# PLC check byte unknown

I'm trying to understand how a old machine (PLC) generates a check byte in its data exchange, but i can't figure what and how is done or what kind of algorithm is using.

I have a very sparse documentation about the machine and i already try some algorithms like normal crc, ccitt crc, xmodem crc type... and no one is given the right result.

The message is formed like this: M*NNNNNNwwSSdd

where:

M* - is fixed

NNNNNN - N is a number or a space

ww - w is a number too or a space

SS - S is a char or a space

dd - d a number or a space

Some of the examples generate the following byte check (where de byte '×' is realy the space char ' ', i use this char only to be easier to identify the number of spaces):

a:

• M*614976××××12 -> a
• M*615138×××××× -> a

b:

• M*615028××××12 -> b
• M*615108×××××× -> b

c:

• M*614933×××××× -> c
• M*614956××××12 -> c

d:

• M*614934×××××× -> d
• M*614951××××12 -> d

e:

• M*614942×××××× -> e
• M*615079×××××× -> e

f:

• M*614719××××12 -> f
• M*614936×××××× -> f

g:

• M*614718××××12 -> g
• M*614937×××××× -> g

h:

• M*614727×××××× -> h
• M*614980××××12 -> h

i:

• M*614734××××12 -> i
• M*614939×××××× -> i
• M*×××××××××××× -> i

z:

• M*××××××××SC12 -> z

j:

• M*××××××××××12 -> j

y:

• M*××××××××SC×× -> y

There are more combinations but these ones are enough.
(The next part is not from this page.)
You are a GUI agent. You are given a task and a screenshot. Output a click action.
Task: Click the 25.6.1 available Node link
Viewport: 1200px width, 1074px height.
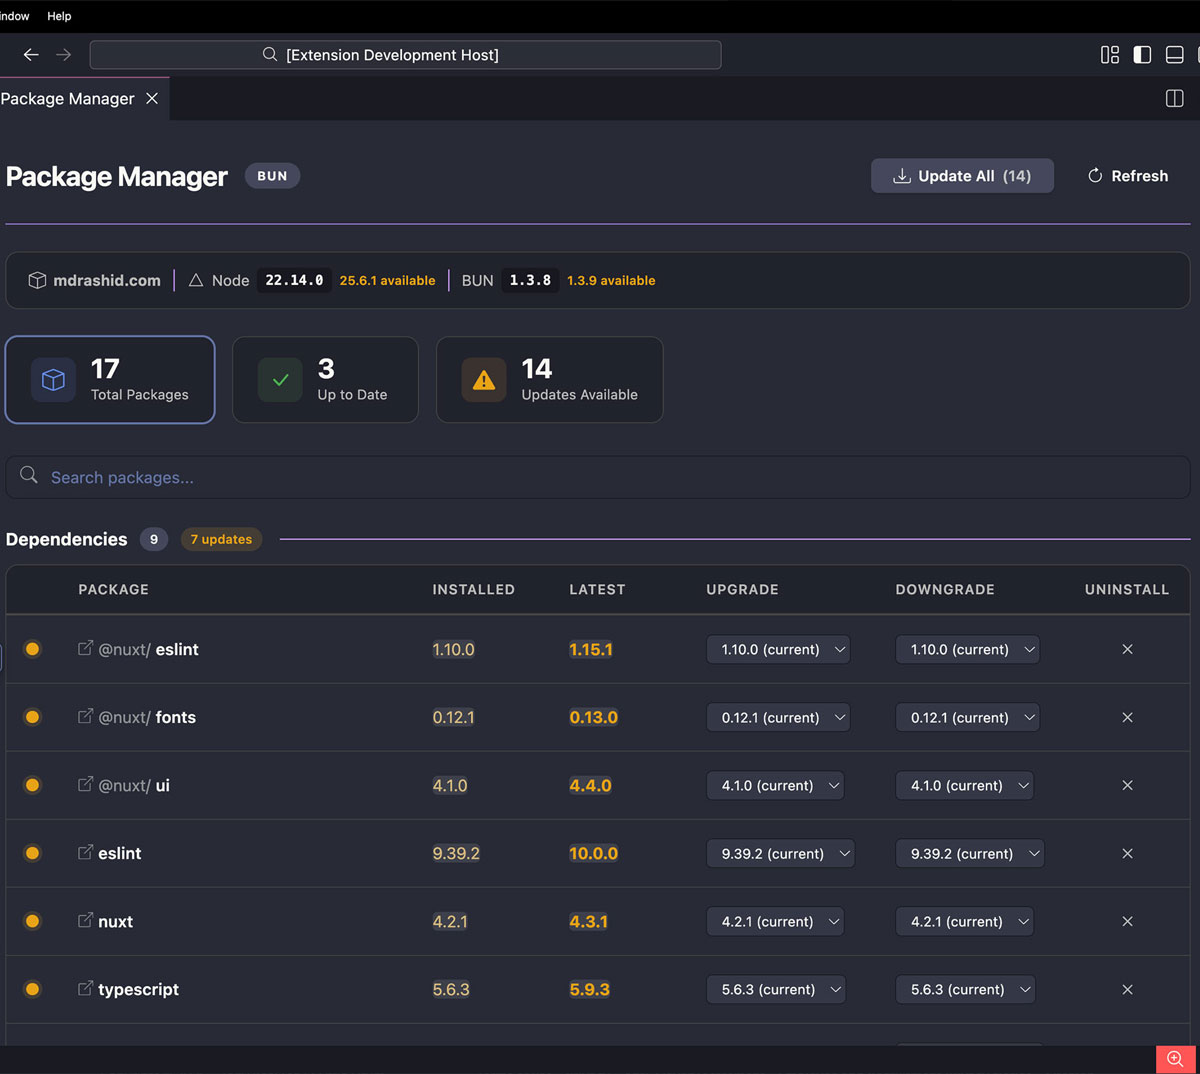tap(388, 281)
Another particularity is that the check byte result exists only in a defined range - from char 0x60 to 0x7F and no more (the current solution is working because i loop in this range until the machine gives me an ok)

So my question is, do you know how this check byte is calculated? can you point me some simpler algorithms to calculate the integrity of data in PLC machines, it must be simpler that the result byte check is only one char.

Thanks

It seems to me that if I xor together all the characters in the message, treating them as ascii and replacing your odd quasi-x with space, and then xor in 0xe, I get the character in the checksum. At the very least I suggest that you construct a table showing the xor of all the characters in the message, and the checksum character, written out as hex. Something like this is quite plausible considering the block check described in www.bttautomatyka.com.pl/pdf/HA466357.pdf

(I had actually written a mod-2 equation solver and was going to look for a 5-bit CRC, when this popped out!)